== REQUEST ==
Reproduce every line of text in the data below word for word, and leave the pictures out of your copy.

== RECORDS SHOWN ==
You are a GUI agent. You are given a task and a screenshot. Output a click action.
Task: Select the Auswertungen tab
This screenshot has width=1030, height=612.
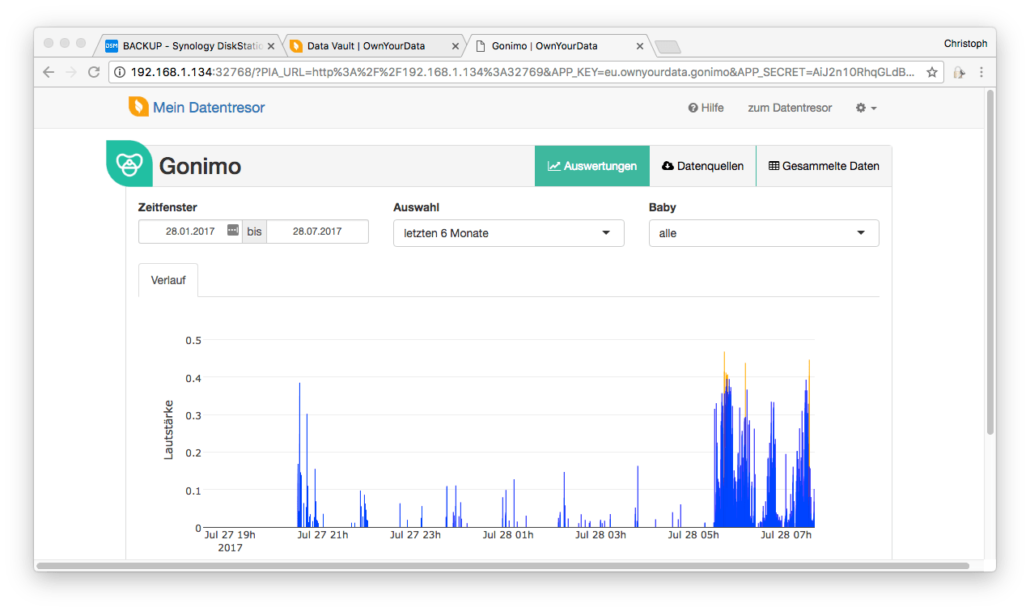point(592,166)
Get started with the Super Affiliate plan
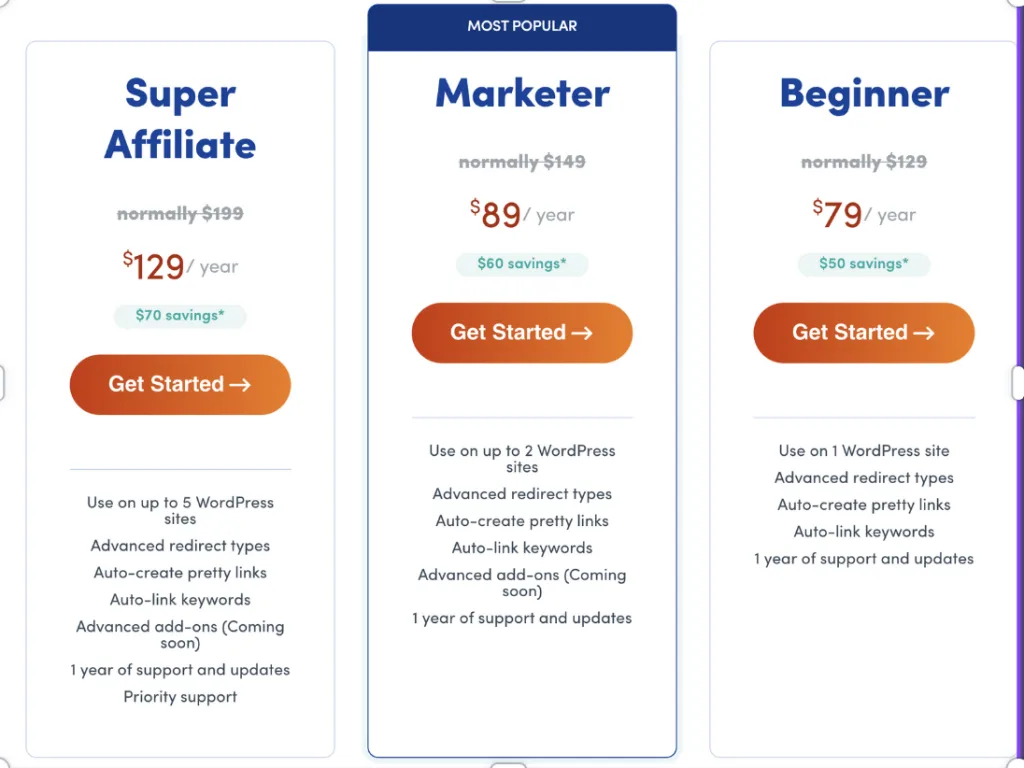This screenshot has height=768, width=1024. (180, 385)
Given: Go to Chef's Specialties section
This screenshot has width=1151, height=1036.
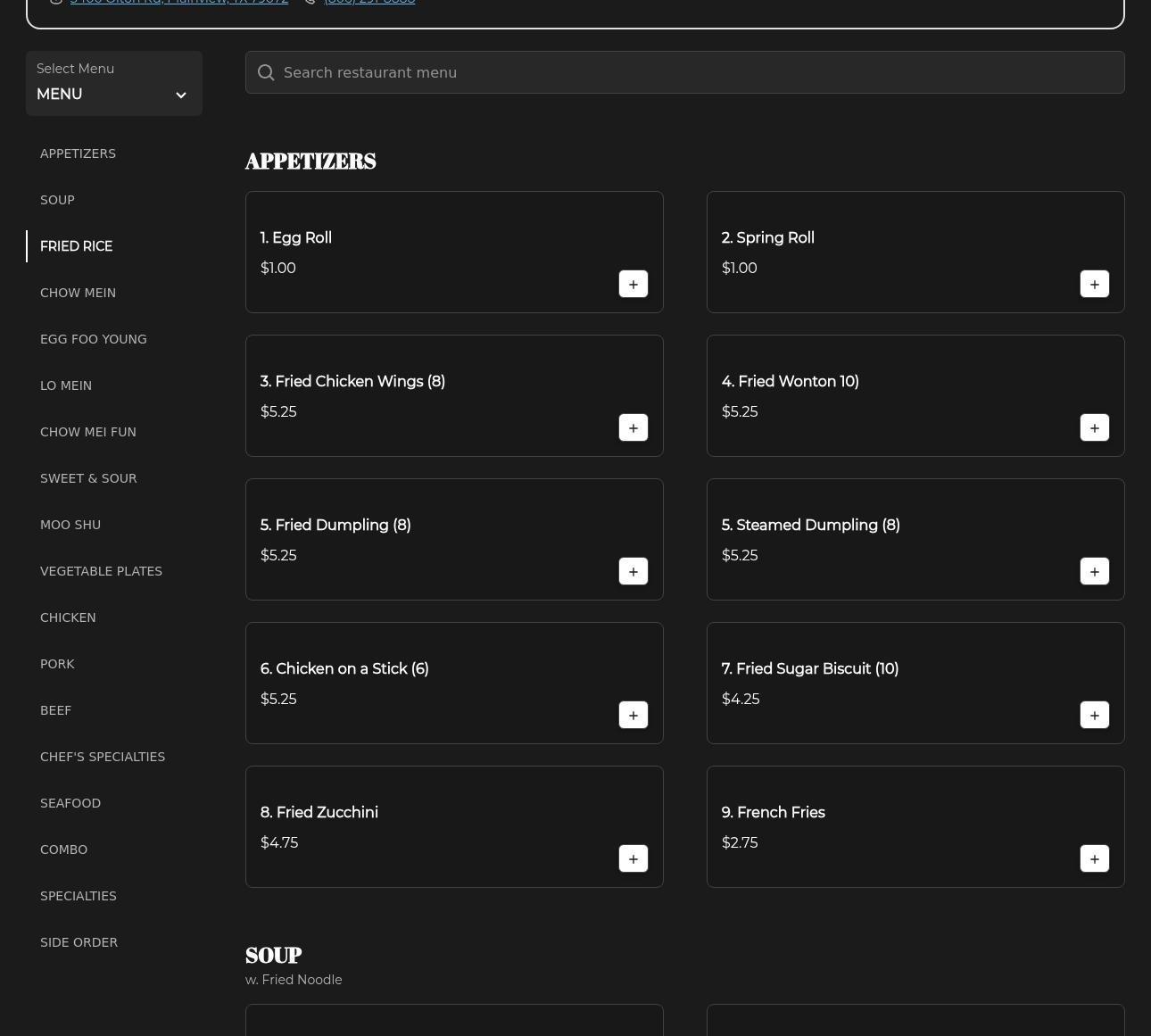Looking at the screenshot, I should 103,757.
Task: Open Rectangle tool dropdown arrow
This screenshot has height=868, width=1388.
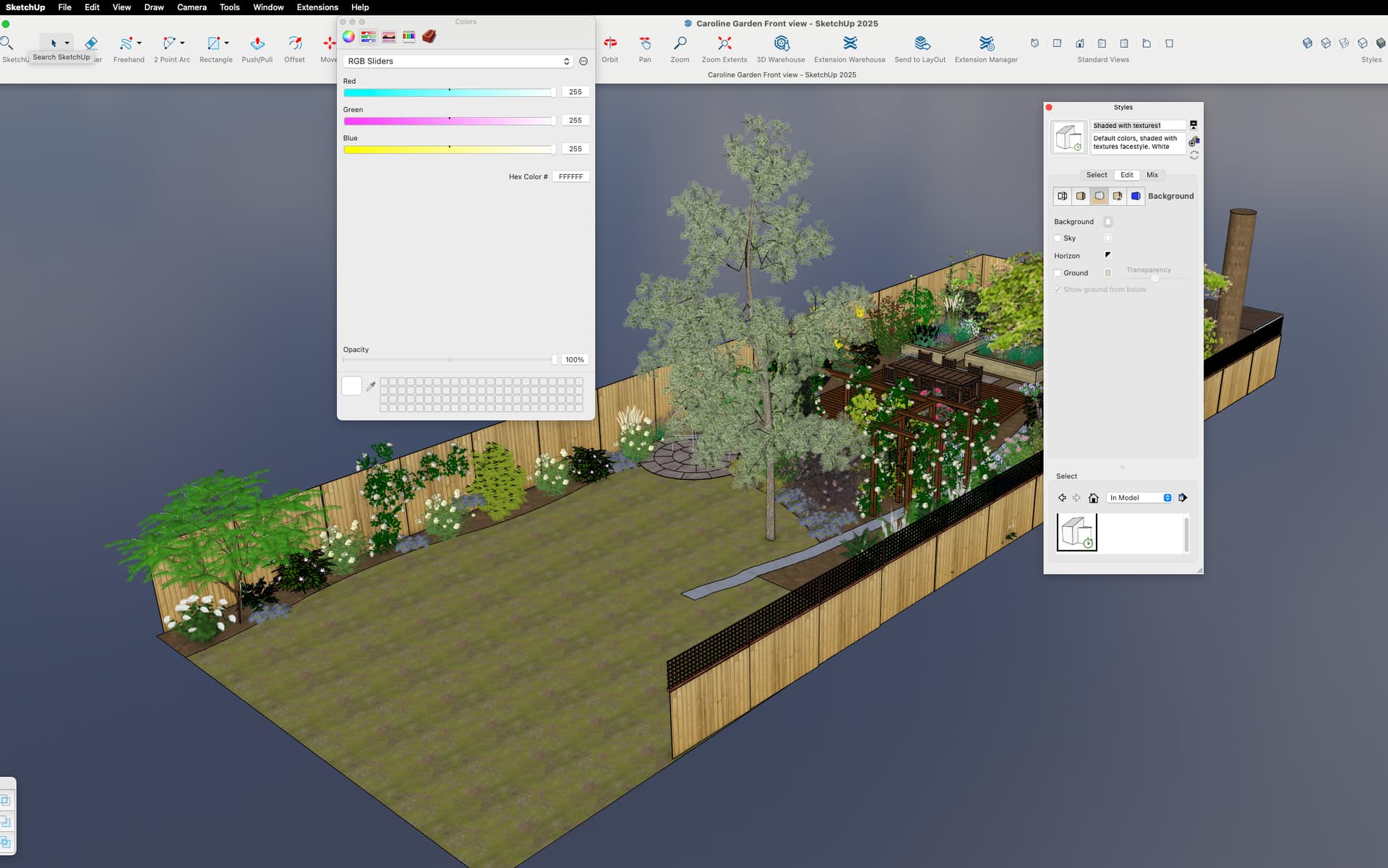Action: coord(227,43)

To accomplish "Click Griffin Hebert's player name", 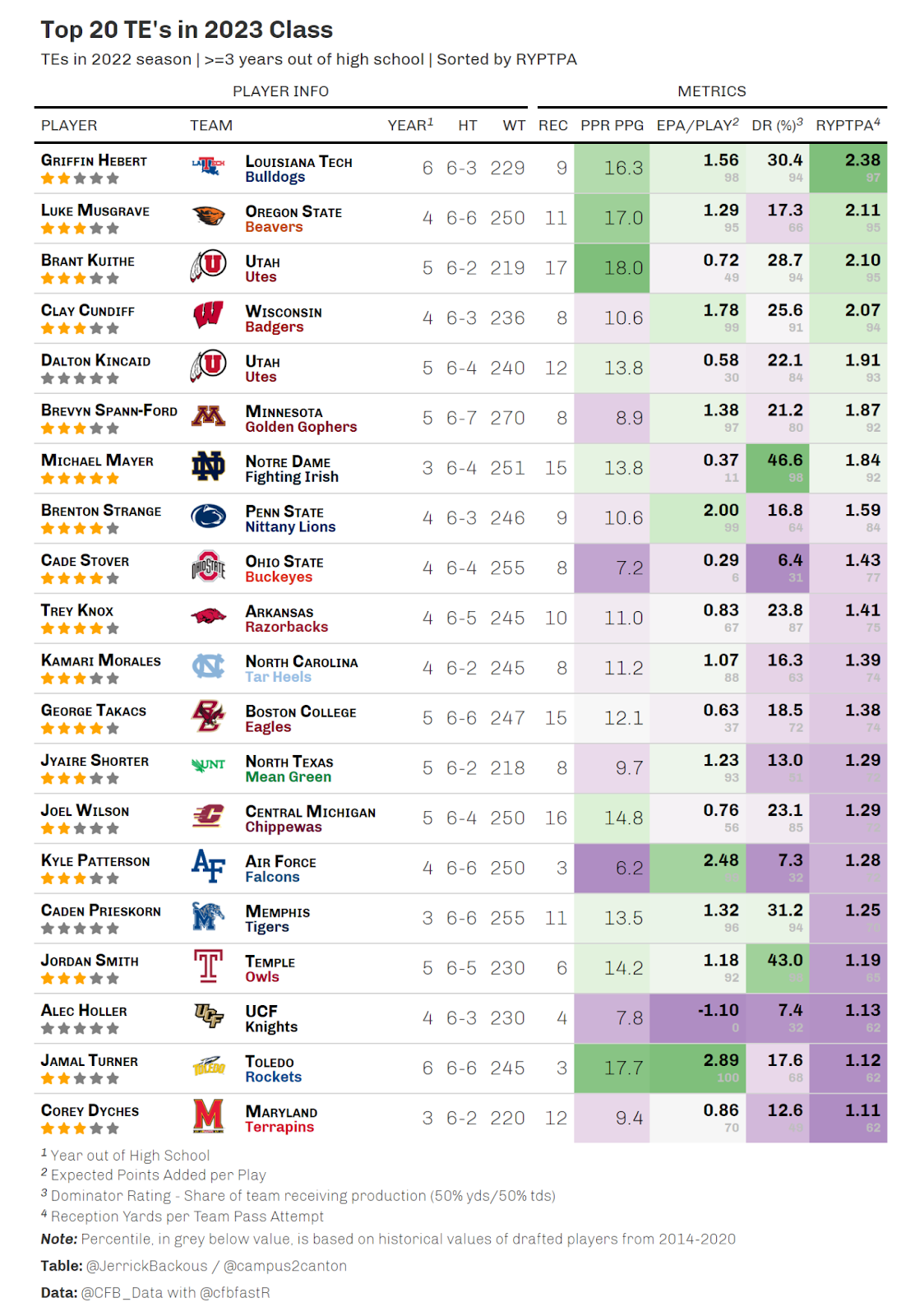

== COMPLETED EXERCISE ==
You are a GUI agent. You are given a task and a screenshot. Output a click action.
Task: Select the Auswertungen tab
This screenshot has width=1030, height=612.
point(592,166)
Get started with the Super Affiliate plan
This screenshot has height=768, width=1024. (180, 385)
Given: Go to Chef's Specialties section
This screenshot has width=1151, height=1036.
Looking at the screenshot, I should 103,757.
Task: Open Rectangle tool dropdown arrow
This screenshot has height=868, width=1388.
Action: coord(227,43)

To accomplish "Click Griffin Hebert's player name", 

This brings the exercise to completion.